2. “Complainant knew or must have known that it could not prove that the domain name had been registered in bad faith due to the obvious registration chronology.”
3. “the history of four years of harassment by Complainant of Respondent to force it to hand over the domain name.”
4. “the Complainant obviously feels entitled to the Disputed Domain Name and does not wish to pay for it.”
C.S. Watch says
This sentence must be a turnstile for an RDNH finding, every time and without exception:
“Complainant knew or must have known that it could not prove that the domain name had been registered in bad faith due to the obvious registration chronology.”
The bright line rule.
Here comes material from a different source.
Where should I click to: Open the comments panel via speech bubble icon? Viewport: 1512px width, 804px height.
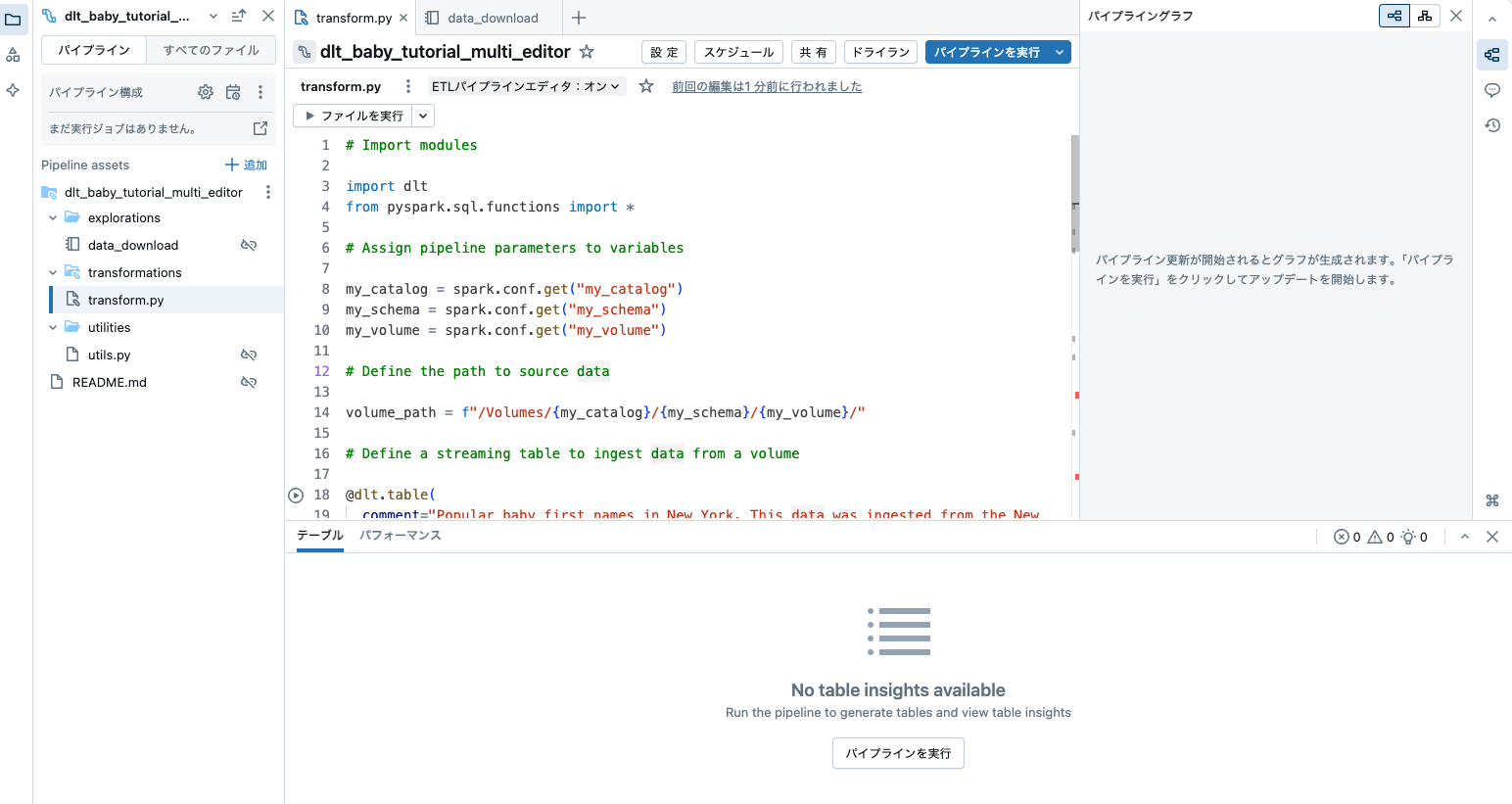tap(1491, 90)
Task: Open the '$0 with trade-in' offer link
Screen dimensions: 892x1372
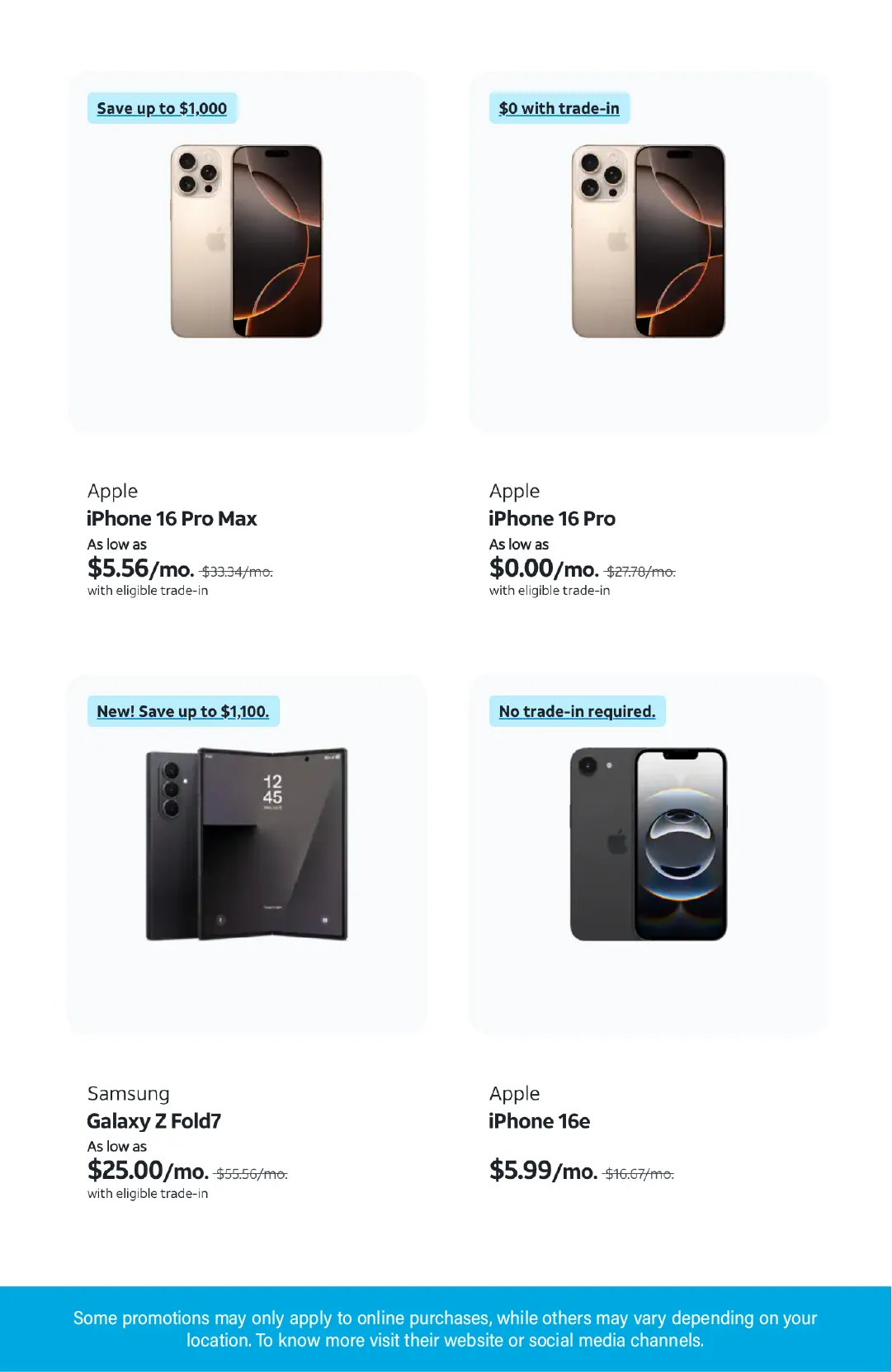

In lock step with the plain language.
In every dispute where the domain registration predates the mark, you will find a Complainant with unclean hands misrepresenting the facts. RDNH is never going to be the wrong call there.
So why is Andrew Christie or anyone else being allowed to twirl his hair about ‘renewal-as-registration’ (retroactive bad faith)? It is at the crushing expense of both registrants and mark users. (Mark users who are being effectively fined by domain registrants via price hikes, unavailability, or public shaming, as well as fined by the courts.)
That line of reasoning MUST get shut down and shut out via RDNH findings. Both teams need the UDRP, and neither need it jeopardized by panelists who refuse to follow the plain language. There’s no room for career agenda in the UDRP. Nor for postliminary assuaging of old boy ego and ad nauseam a*s-covering. It’s a $100K+ question, not teatime in the outback.
The UDRP is a workhorse and both sides need it to work, not wobble.
John Berryhill says
Complainant’s counsel hasn’t had a lot of good luck lately, and apparently thought trying out the CAC would be worth a spin.
Andrew Allemann says
I did notice that it was Steven Rinehart, who was also the original lawyer on the MySchool.com case.
Acro says
The penalty should be stiff. 😀
Andrew Allemann says
Badaboom! Acro will be here all week, folks.